Par Abdelaziz KACEM
La brillantissime universitaire aux essais décisifs, la Pasionaria des réseaux sociaux, qui n’a eu de cesse de traquer la bêtise et la mauvaiseté où qu’elles se nichent, notre vaillante amie Olfa Youssef vient d’annoncer son retrait de la vie politique.
Lourdement menacée, ignominieusement insultée par une racaille islamiste revigorée par les derniers développements populistes, elle s’excuse auprès de ses milliers de lecteurs de la « lâcheté », qui l’oblige à un tel abandon.
Elle et moi, à l’instar des gens de notre espèce, avons cru en la possibilité d’un essor. Nous voyions s’effondrer nos potentialités économiques, éducatives, culturelles, les structures mêmes de l’État, mais la liberté d’expression dont nous avons bénéficié nous donnait l’invincible espoir d’un redressement.
Ce seul acquis de la « révolution » est manifestement remis en question. Outre le lynchage facebookien de plus en plus intensif et virulent contre toute réflexion politiquement incorrecte, une chaîne de Télévision subit la double violence de la populace et du nouveau pouvoir. Ses journalistes sont livrés à la vindicte obscurantiste et son directeur reprend, à tort ou à raison, le chemin de la prison.
On ne saurait ne pas faire le lien entre cet acharnement judiciaire et les vérités irréfutables que révèle le média concerné. Je réitère à l’occasion mon total soutien à Maya Ksouri, Meriem Belkadhi, Mohamed Boughalleb et Lotfi Laâmari. Tous accusés de toutes les vilénies, avec, comme toujours, un supplément d’insultes pour les femmes qui osent penser et dire ce qu’elles pensent. Elles sont, immanquablement, qualifiées de putes, et pas seulement par la canaille que l’on sait.
On connaît ceux qui sont ostensiblement atteints par le syndrome, mais les séropositifs sont d’autant plus dangereux qu’ils sont aussi innombrables qu’inidentifiables.
Dans d’autres chaînes, des députés nouvellement élus, s’attaquent, abominablement et sans motif d’actualité, au symbole de notre modernité, le père de l’indépendance et le libérateur des femmes, le Président Bourguiba.
Des personnages à la réputation sulfureuse siègeront au Parlement au détriment d’une Mbarka Brahmi ou d’une Basma Belaïd recalées aux élections. Avouons-le : notre démocratie est plus que jamais misogyne.
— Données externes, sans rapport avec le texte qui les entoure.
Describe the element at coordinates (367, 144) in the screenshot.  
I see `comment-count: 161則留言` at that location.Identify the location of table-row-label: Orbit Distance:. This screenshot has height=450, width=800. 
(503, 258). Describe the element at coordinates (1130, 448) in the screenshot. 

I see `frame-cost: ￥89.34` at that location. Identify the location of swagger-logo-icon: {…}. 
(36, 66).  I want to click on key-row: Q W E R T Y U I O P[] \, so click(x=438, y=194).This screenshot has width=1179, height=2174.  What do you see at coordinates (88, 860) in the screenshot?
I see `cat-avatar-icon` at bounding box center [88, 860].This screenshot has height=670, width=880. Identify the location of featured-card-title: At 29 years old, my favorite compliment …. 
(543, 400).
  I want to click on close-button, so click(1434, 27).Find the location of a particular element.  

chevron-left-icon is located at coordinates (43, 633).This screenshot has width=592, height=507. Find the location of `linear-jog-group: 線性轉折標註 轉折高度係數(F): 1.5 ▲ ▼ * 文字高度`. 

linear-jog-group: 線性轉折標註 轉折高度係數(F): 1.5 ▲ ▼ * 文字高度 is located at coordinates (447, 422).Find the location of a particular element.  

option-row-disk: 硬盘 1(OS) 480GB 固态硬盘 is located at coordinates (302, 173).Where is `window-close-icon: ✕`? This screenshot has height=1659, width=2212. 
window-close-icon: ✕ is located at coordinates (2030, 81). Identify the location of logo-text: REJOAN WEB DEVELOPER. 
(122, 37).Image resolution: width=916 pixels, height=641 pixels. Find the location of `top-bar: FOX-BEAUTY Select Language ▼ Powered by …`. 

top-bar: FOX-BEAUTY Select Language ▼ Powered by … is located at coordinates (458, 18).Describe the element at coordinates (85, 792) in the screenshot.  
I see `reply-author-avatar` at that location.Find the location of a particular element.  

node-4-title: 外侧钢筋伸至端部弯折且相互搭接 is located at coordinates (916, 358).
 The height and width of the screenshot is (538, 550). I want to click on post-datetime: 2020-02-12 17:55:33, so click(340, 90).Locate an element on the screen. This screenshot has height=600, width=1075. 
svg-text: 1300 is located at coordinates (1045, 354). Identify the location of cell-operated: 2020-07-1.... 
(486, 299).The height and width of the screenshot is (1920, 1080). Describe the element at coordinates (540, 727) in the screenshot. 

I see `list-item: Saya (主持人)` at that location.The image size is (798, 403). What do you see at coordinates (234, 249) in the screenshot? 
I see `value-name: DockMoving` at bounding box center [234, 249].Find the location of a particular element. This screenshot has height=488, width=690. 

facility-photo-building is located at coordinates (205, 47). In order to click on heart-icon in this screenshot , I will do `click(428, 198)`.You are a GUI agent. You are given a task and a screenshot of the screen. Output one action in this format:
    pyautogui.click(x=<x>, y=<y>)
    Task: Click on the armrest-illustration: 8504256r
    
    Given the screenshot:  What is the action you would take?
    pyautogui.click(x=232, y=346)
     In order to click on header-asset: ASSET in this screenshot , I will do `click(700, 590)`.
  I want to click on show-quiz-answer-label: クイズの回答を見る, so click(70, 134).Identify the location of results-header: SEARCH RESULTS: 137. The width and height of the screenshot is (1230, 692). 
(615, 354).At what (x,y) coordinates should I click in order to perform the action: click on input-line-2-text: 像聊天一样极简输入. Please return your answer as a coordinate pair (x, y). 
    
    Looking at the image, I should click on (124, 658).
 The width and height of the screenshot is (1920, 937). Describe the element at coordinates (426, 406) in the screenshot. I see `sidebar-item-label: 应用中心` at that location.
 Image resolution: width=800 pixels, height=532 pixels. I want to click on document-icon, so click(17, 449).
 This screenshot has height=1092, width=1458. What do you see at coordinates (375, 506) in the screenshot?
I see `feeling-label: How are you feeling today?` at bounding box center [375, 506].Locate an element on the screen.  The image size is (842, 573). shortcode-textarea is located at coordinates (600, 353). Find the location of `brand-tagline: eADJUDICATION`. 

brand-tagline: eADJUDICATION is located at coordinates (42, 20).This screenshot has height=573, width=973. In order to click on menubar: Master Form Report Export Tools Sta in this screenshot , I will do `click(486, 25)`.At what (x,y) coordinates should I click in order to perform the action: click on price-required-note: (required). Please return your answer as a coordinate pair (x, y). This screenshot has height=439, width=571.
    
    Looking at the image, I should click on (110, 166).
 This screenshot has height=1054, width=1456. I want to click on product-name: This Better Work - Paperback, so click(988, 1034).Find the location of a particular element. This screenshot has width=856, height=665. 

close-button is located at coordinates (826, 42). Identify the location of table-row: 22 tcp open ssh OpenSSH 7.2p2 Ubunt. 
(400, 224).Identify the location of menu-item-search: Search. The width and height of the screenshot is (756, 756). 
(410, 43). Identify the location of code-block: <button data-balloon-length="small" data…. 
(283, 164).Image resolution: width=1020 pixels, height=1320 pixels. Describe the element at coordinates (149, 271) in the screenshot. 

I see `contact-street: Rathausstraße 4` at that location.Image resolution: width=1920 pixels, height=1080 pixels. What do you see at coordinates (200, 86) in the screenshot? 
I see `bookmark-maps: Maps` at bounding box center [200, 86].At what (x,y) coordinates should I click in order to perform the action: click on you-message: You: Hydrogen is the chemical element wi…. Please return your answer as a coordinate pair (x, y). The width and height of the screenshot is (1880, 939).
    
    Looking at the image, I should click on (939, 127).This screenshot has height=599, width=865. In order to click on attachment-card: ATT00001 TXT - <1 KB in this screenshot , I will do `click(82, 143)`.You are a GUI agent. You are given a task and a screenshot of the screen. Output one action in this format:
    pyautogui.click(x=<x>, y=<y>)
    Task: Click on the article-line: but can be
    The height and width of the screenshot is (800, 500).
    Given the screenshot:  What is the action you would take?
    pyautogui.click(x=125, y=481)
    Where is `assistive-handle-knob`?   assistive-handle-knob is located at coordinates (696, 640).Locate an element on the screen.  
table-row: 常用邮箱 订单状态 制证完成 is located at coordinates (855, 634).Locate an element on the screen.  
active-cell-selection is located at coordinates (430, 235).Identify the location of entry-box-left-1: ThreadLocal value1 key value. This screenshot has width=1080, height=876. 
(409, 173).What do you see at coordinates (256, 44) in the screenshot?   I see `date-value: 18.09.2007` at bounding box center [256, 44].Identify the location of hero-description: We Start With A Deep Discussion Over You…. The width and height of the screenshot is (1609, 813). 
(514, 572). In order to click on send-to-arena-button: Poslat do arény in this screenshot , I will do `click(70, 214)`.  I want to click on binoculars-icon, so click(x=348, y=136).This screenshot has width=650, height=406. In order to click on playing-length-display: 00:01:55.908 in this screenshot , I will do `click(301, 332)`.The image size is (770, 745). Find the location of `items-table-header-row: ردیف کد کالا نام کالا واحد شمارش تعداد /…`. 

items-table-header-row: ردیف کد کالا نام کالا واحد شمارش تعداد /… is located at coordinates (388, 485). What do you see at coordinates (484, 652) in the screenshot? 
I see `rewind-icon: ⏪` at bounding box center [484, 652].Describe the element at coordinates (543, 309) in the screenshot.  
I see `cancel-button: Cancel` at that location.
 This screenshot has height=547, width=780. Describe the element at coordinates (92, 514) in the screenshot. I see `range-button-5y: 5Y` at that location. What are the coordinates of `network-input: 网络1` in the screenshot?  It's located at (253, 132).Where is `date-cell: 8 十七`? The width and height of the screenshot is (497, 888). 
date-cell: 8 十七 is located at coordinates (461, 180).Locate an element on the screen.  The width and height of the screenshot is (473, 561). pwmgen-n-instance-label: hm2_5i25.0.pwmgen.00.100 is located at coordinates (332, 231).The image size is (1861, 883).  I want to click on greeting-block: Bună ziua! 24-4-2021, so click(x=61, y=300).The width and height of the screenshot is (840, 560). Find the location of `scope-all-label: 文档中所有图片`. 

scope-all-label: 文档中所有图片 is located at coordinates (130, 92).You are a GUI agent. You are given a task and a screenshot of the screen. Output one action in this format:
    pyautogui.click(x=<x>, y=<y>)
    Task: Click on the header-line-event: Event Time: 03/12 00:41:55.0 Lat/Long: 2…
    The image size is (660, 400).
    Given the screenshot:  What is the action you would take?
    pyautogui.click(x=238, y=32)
Souhaitons longue vie à ces veuves illustres, parce que justice ne sera pas rendue de sitôt à leurs époux assassinés. Les petits procès commandités sont plus urgents à régler que ceux, autrement plus graves, des commanditaires.
«Le fascisme, écrivait Bertolt Brecht, n’est pas le contraire de la démocratie, mais son évolution par temps de crise.» Nous sommes en temps de crise. Dieu sauve la Tunisie !
Chère Olfa Youssef, je suis moi-même tenté de regarder ailleurs. Mais, nous sommes de la trempe de ceux qui tombent au champ d’honneur. Nous n’abandonnons jamais les copains. Cependant, comme le préconise bien Candide, « il faut cultiver notre jardin », sagesse arabe aux dires de Voltaire lui-même. Pour ce faire, une descente en soi est nécessaire. C’est aussi continuer à lutter que de prendre le maquis intérieur. Et, à la fin des fins, en mémoire de l’auteur des Mémoires d’Outre-Tombe, soyons économes de notre mépris « en raison du grand nombre des nécessiteux ».